Using reductio ad absurdum argument against leftists tends to fail. Leftists are not only quicker than you to conceive absurd ends, but also they probably have already reached or surpassed them, rendering your argument moot.

Basically, you ultimately can’t outdo a practiced illogician on his own turf. (That would be related to the old adage, “Never argue with a fool — they will drag you down to their level, then beat you with experience.”)

Back in 2009, for example, I tried to illustrate the president’s faulty economics by putting them in the classroom. Good grades, like income, are earned through hard work or natural ability or some combination. Taking from those who earned them to give to those who haven’t will not only discourage those who earn good grades, but also encourage the others not to apply themselves any harder and therefore remain mired in a position where they could not earn good grades.

My satire tells of a teacher trying to fix the problem of the class’s poor learning through a series of bad policies:

  • Choosing a grade czar, who redistributes the “extra” grade points from the A students to the rest. Short term: the class posts all B’s. Long term: Parents pull the smarter kids out of the school, and the class average falls.
  • Naming a grade stimulus czar, who borrows the expected good grades from the future to give to the class now, thinking it would stimulate better learning in the present. Short term: the class posts all B’s. Long term: The class average falls when the price comes due in the future and no better learning habits had actually been stimulated.
  • Installing a classroom environment officer, who facilitates trading “grade credits” from those who say they don’t need good or as-good grades to those who do. Result: those who want it get B’s, but the class average is still bad and not showing any signs of improvement.
  • Raising the “minimum wage” (presumably to a “living grade”). Result: everyone gets all A’s…

My main assumption was that it would be so obviously foolish and irrational to treat grades this way that perhaps it would reveal the less obvious but still foolish and irrational treatment of income that way.

Instead, that assumption is what Cordato’s Law has struck down, hard.

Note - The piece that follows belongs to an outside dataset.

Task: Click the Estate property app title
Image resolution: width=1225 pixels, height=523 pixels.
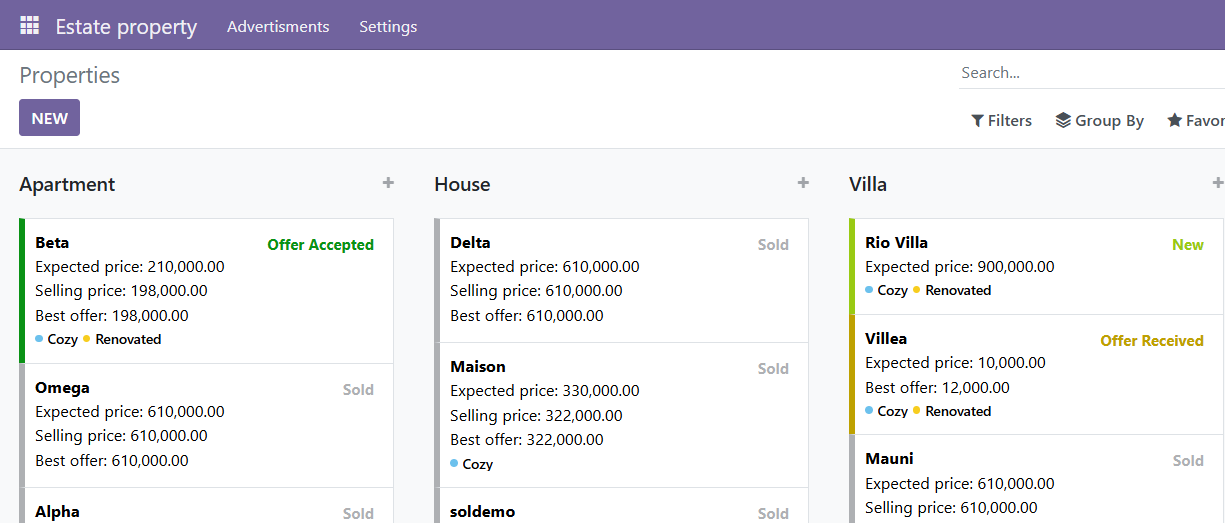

The Pope Center has the details from University of Wisconsin at Madison economics (see?) professor W. Lee Hansen, writing in alarm over UW-Madison faculty senate’s newly adopted “diversity” policy, which calls for, among many other things:

proportional participation of historically underrepresented racial-ethnic groups at all levels of an institution, including high status special programs, high-demand majors, and in the distribution of grades.

Presumably, then, the “living grade” notion isn’t far behind, and per Cordato’s Law it’ll be followed by something even more ridiculous that I am fundamentally incapable of dreaming up.